--> Bill, didn't the Aberhart government try to have 
a 'ticket system' similar to what you're describing?  
Wasn't there some problems with its acceptance by 
merchants?
----------

The Social Credit government issued stamp scrip notes 
called "Prosperity Certificates."  See the attached 
photocopy also archived at 
http://www.geocities.com/socredus/compendium .  I 
think their biggest problem--apart from the fact they 
were based on Silvio Gesell's harebrained idea of 
"disappearing money"--was that the banks wouldn't 
accept them for deposit or in payment of debt to the 
banks.  I think the federal authorities prohibited 
the Alberta government from accepting them in payment 
of taxes.  They nevertheless did circulate somewhat 
in facilitation of trade, as should be evident from 
the visible wear and tear to the note in the 
photograph.  It is definitely not in "mint" 
condition.
--

  
--> I realize the conditions were very different 
then, and a massive propaganda effort was being waged 
against Social Credit and its entire viability.  And 
I'm not saying such a set-up wouldn't, or couldn't 
work.  It may work very well indeed nowadays.
----------

Douglas's ticket metaphor describes the system as it 
presently exists and has existed for many years.  
This is from his "King of Norway" address archived at 
http://www.geocities.com/socredus/compendium :

"The modern economic production system is not a 
system of individual production and exchange of 
production between individuals. It is more and more 
the synthetic assembly, in a central pool, of 
wealth consisting of goods and services which are 
preponderantly due to the use of power, to modern 
scientific processes and all sorts of organisations 
and other constituent contributions of each one of us 
which will occur to you. The problem is not to 
exchange the constituent contributions of each one of 
us to that central pool, because in fact our 
contribution to that central pool, in the ordinary 
sense of tangible economic things, is becoming 
smaller and smaller. 

"The correct picture - the incontestably exact 
picture of the modern production system - is, to my 
mind, based upon a kind of typewriter with a 
decreasing number of operators who are tapping the 
keys, and, by tapping these keys, fewer and fewer 
operators can produce all that we require. 
Through the power of the sun (oil power, steam power 
and so forth consist of what is generalised as solar 
energy) the so-called curse of Adam is being 
transferred from the backs of men to machines, so 
that a small number of persons operating on this 
machine of industrial "production", can produce all 
that is required for the use of the population.

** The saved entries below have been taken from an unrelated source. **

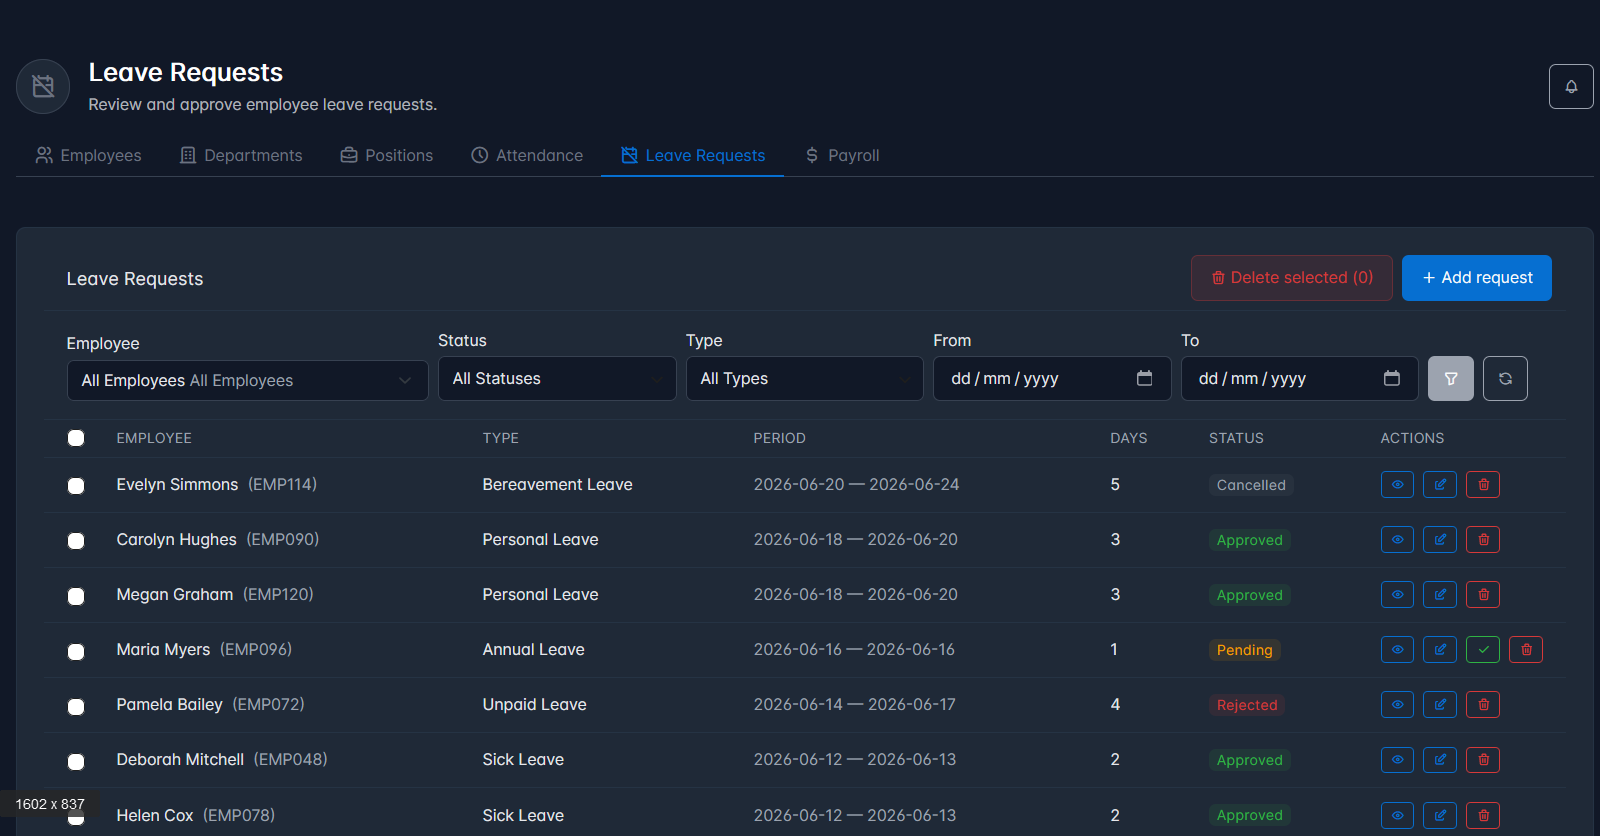The image size is (1600, 836).
Task: Open the All Statuses filter dropdown
Action: [557, 379]
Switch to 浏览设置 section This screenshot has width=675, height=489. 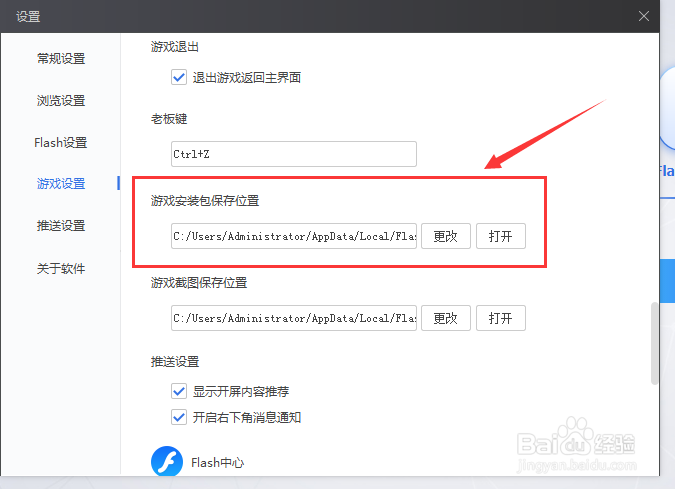(x=61, y=101)
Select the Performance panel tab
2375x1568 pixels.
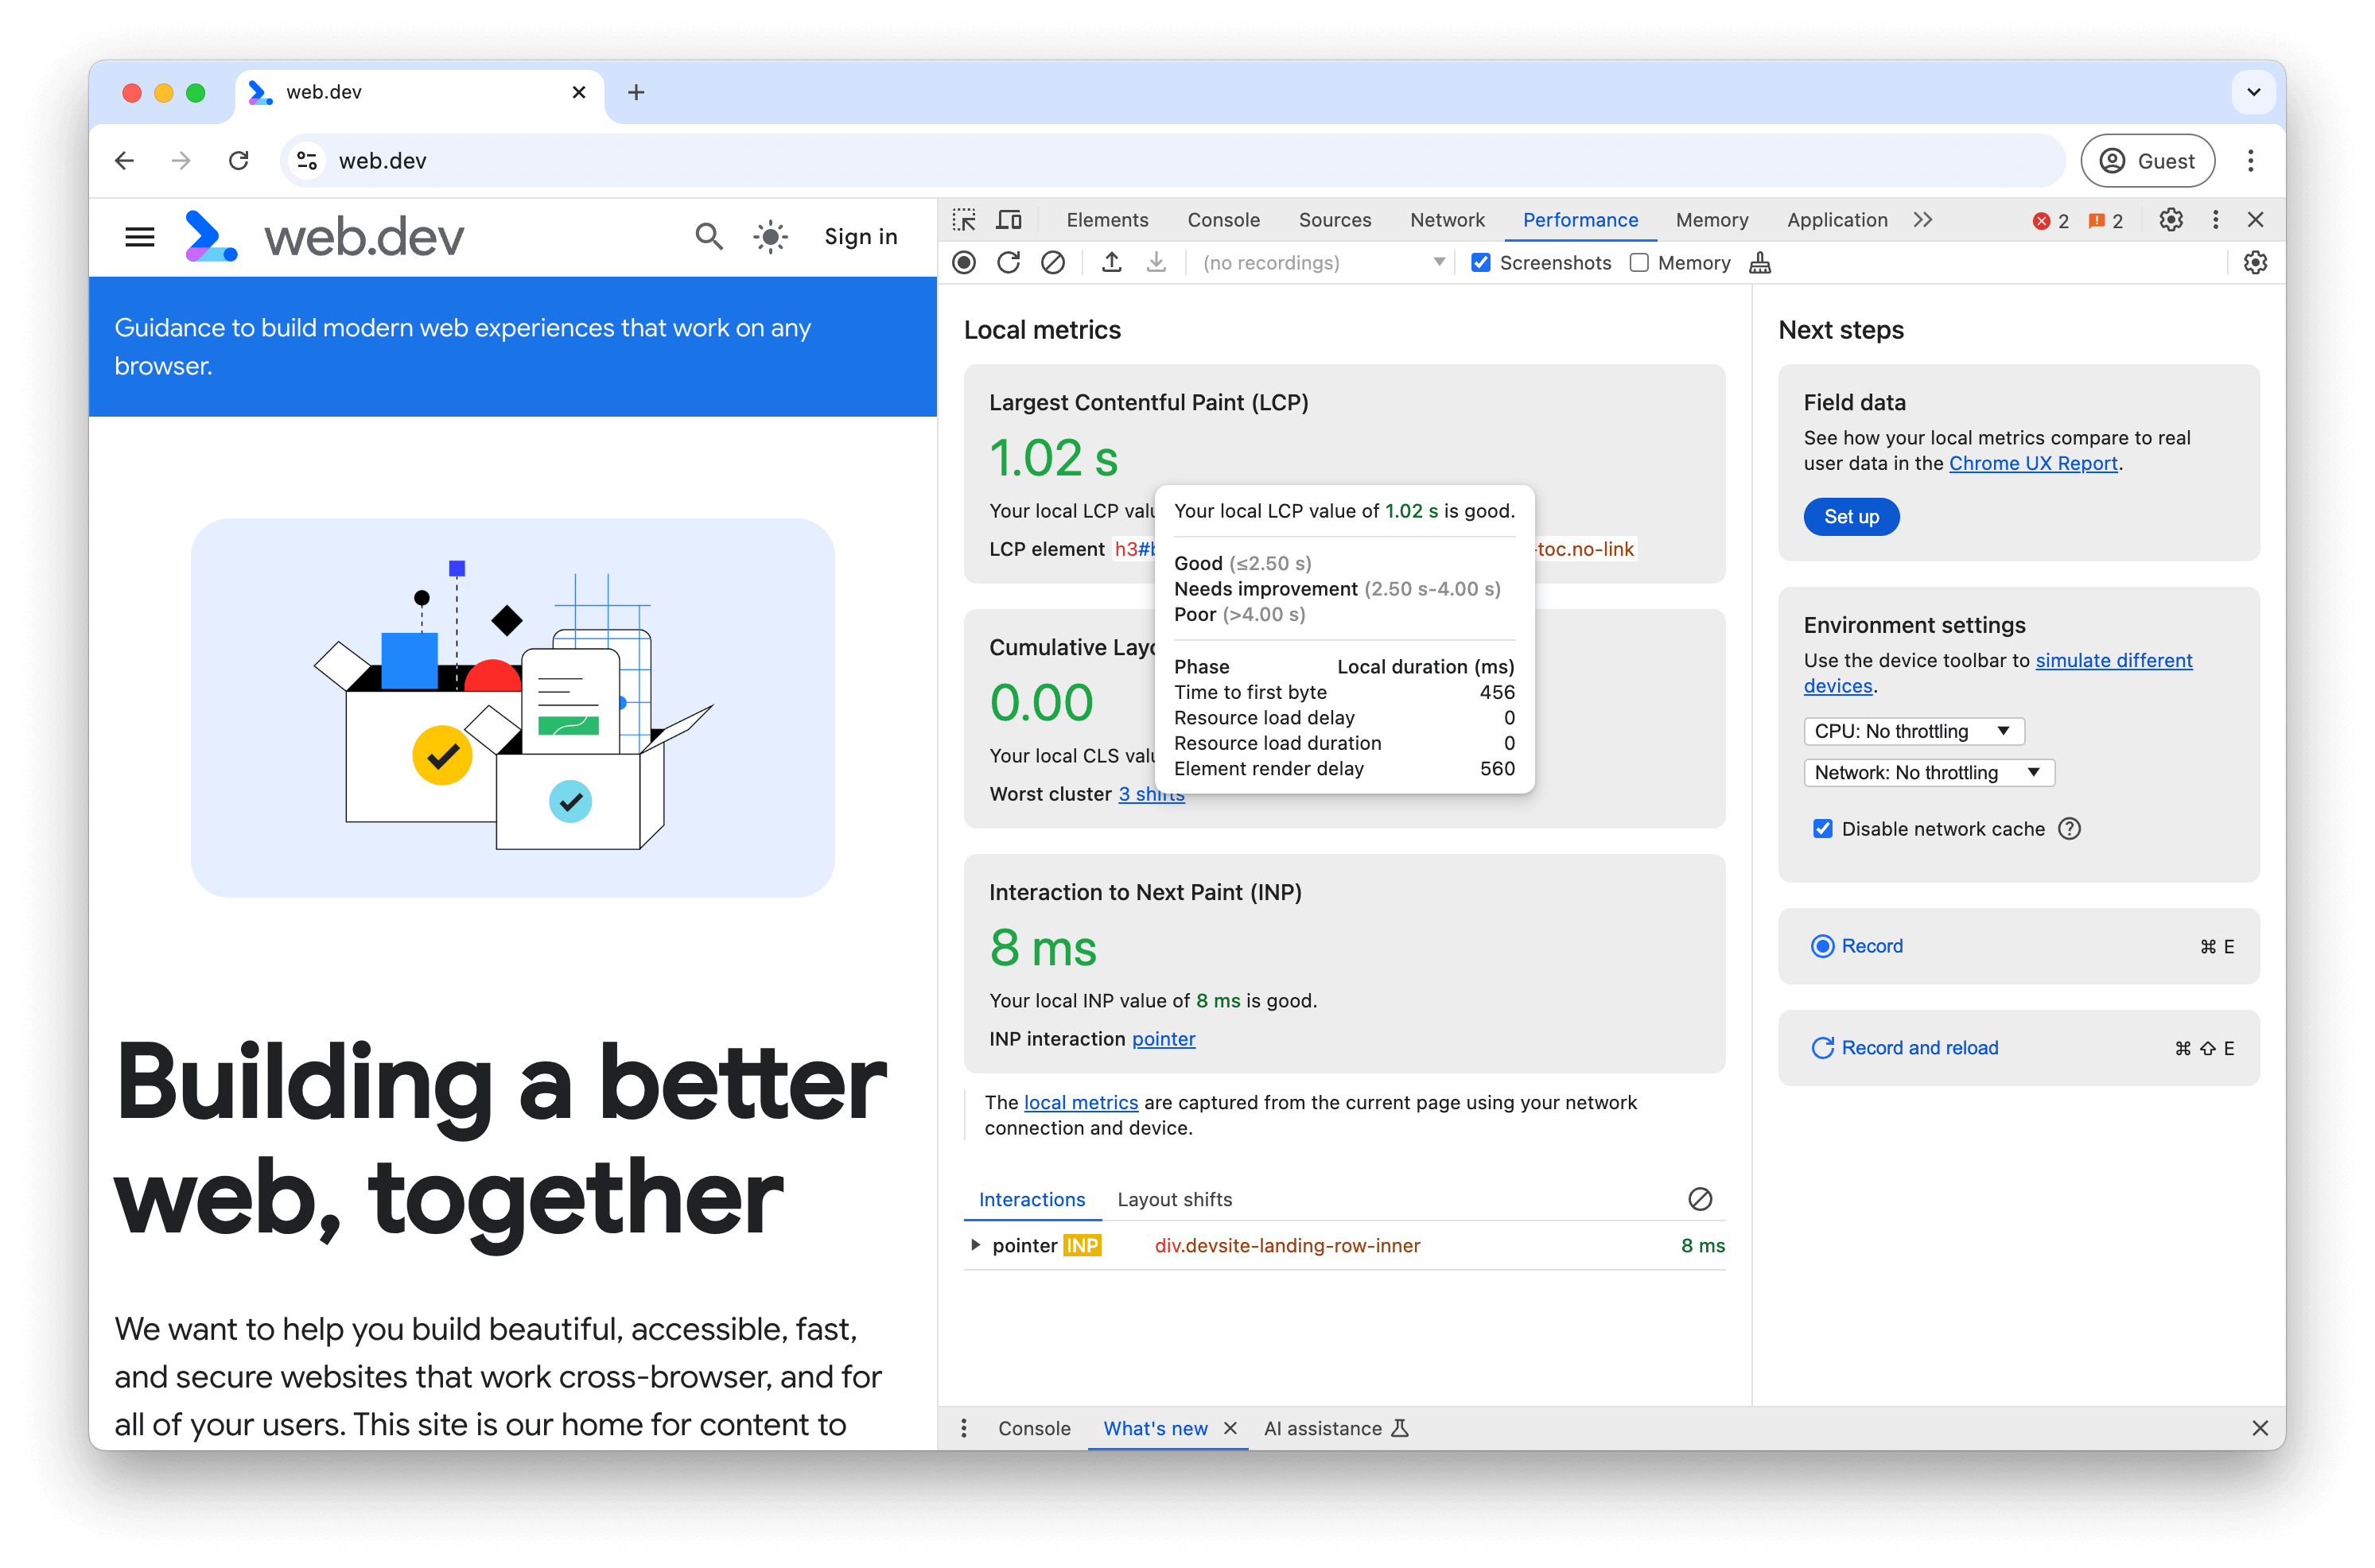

And 
the problem is not to exchange between the number of 
the population, who are less and less required to 
push keys, but it is to draw from this central pool 
of wealth by means of what can be visualised as a 
ticket system."
--   


--> And possibly overcome the problems you alluded to 
as the 'two-jobs'.  But I wonder if there might be 
some problems, too?  Would having two types of 
'money' cause the more universally acceptable type to 
still end up going where we were trying to prevent it 
from going? <-- 
---------

"Gresham's Law" which applies to the extent money 
remains a "medium of exchange" with perceived 
commodity or quasi-commodity value "intrinsic" to its 
nature.  To the extent money is a ticket the law does 
not apply.

Food stamps merely clear back to the account of the 
issuing authority.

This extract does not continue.